◆ Exercise details: Beginning with the line where "Medals (1247, 189)" appears, retype every remaining line of the data below, both the first and last included.

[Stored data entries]
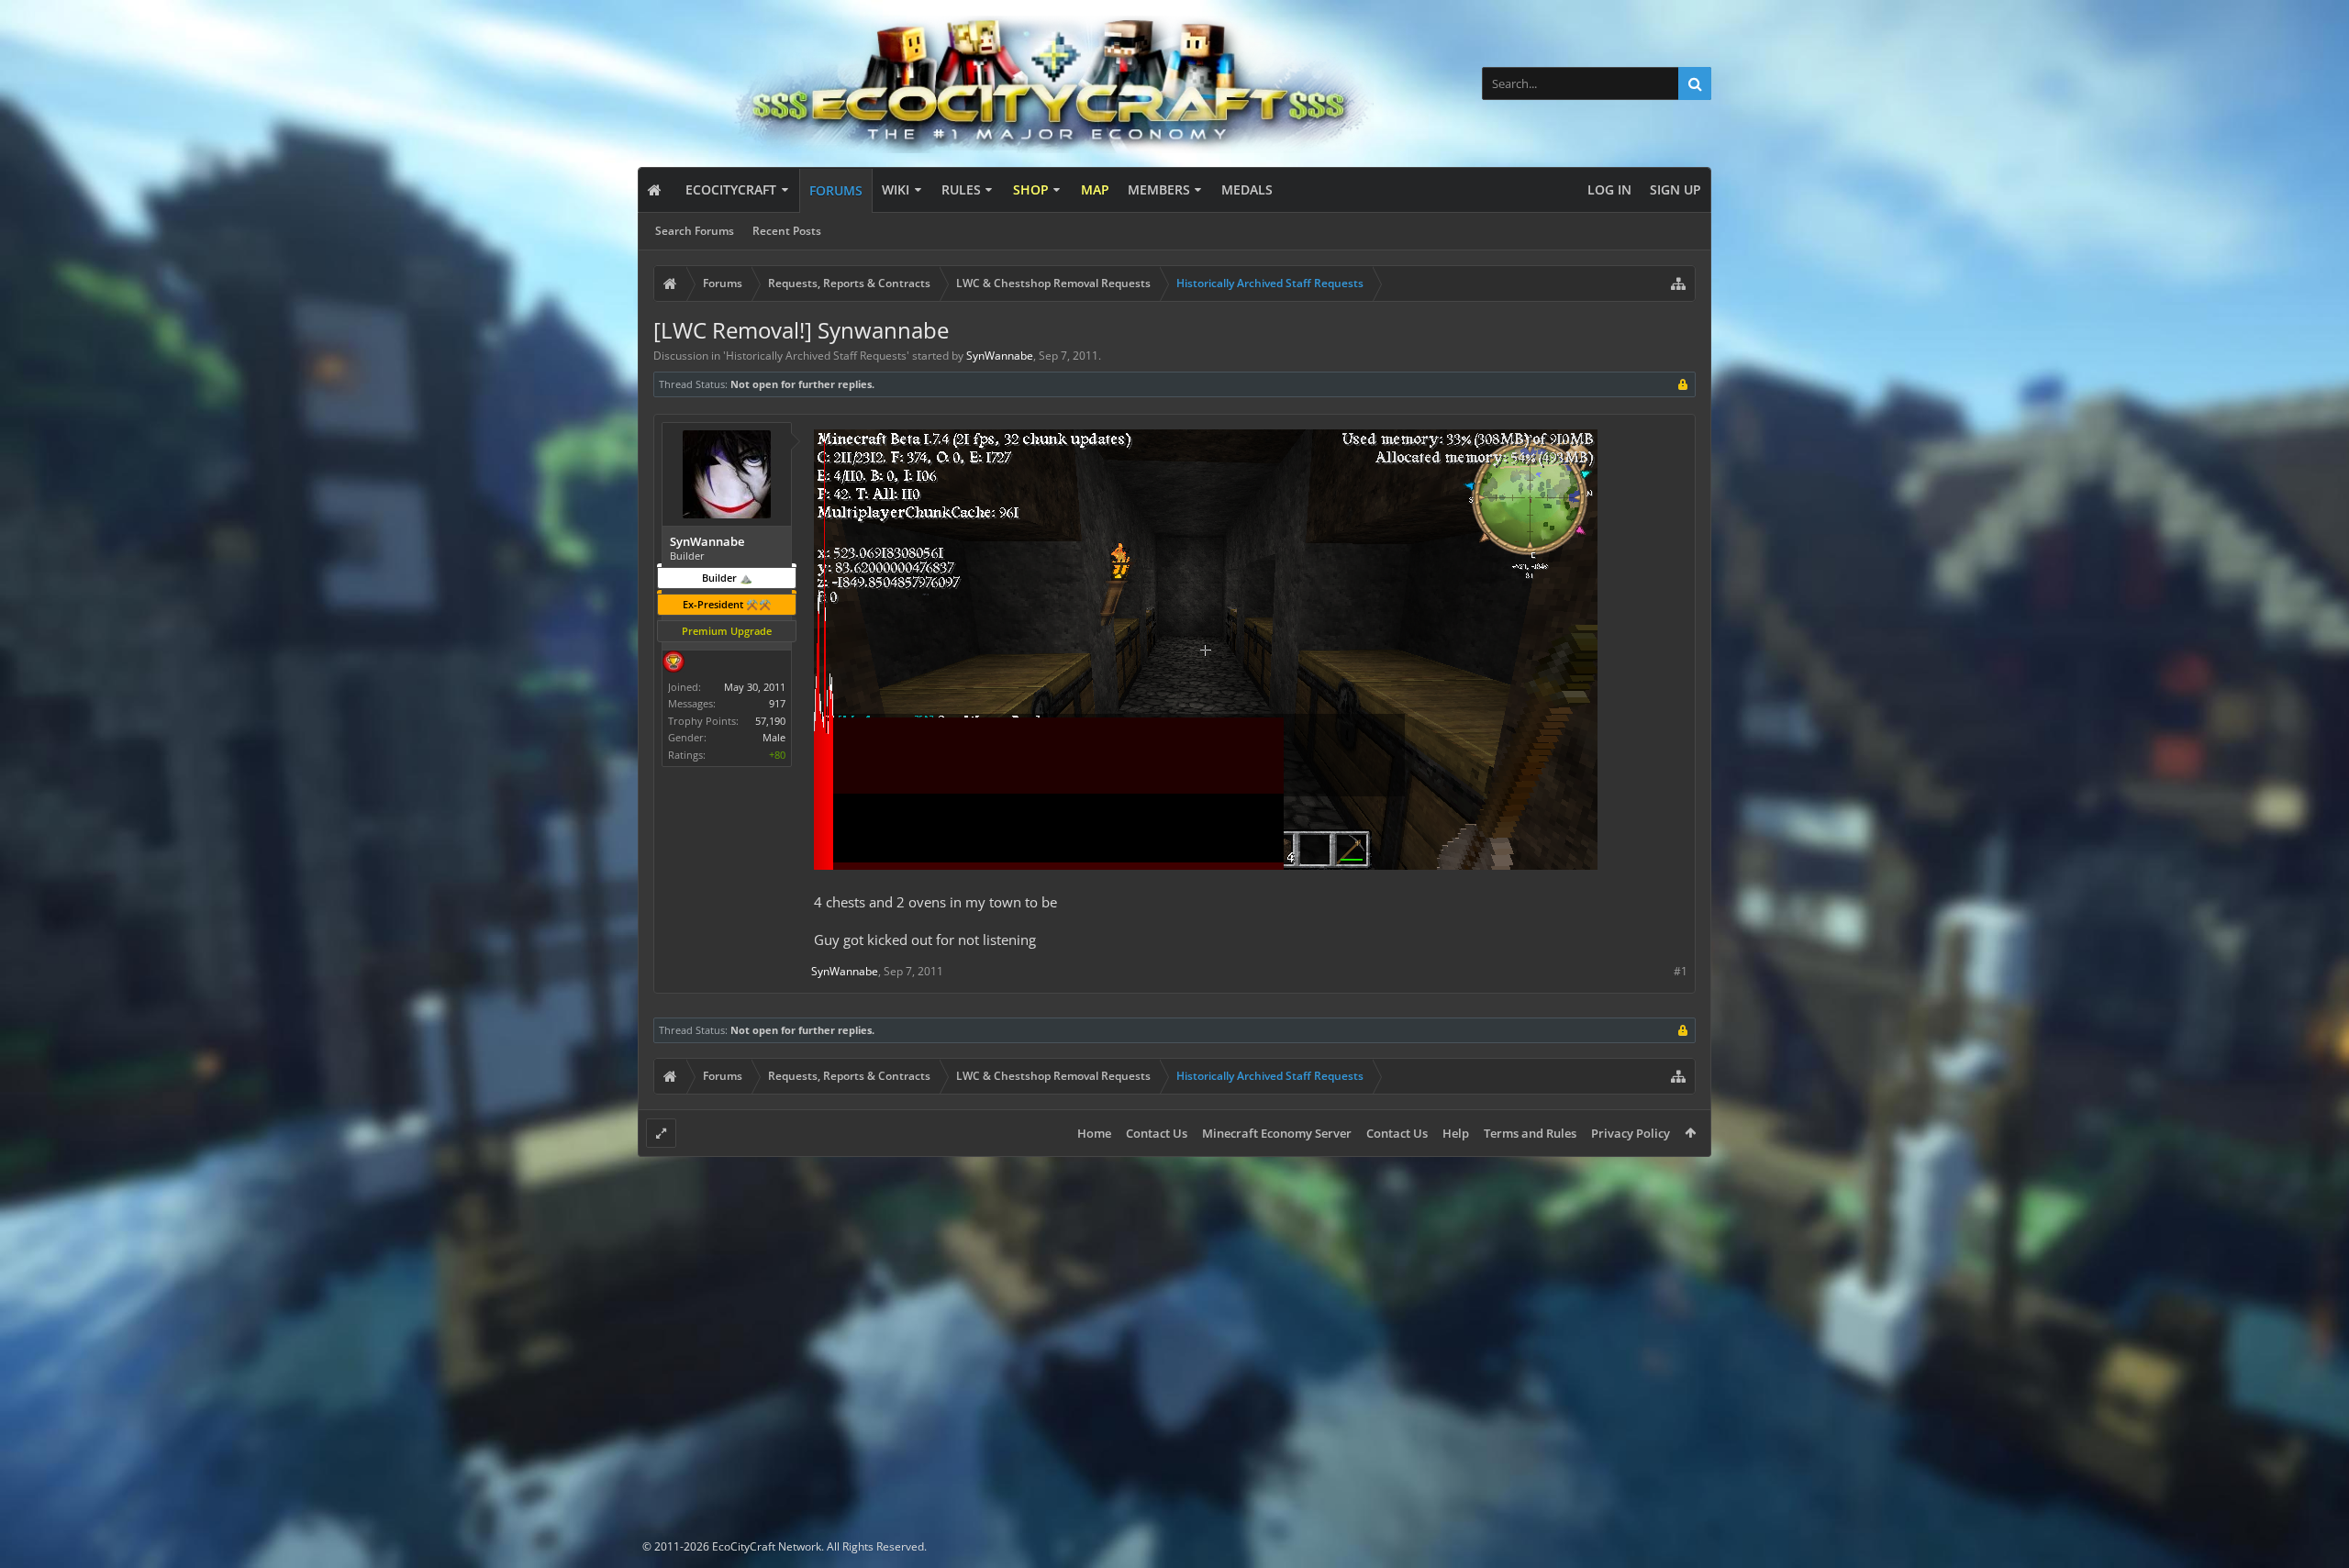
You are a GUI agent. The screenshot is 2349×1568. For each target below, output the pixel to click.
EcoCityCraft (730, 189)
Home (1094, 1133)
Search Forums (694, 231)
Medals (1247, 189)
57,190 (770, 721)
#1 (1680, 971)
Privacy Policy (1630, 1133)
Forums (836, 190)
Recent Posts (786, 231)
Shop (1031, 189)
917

◆ The answer:
Medals (1247, 189)
57,190 (770, 721)
#1 (1680, 971)
Privacy Policy (1630, 1133)
Forums (836, 190)
Recent Posts (786, 231)
Shop (1031, 189)
917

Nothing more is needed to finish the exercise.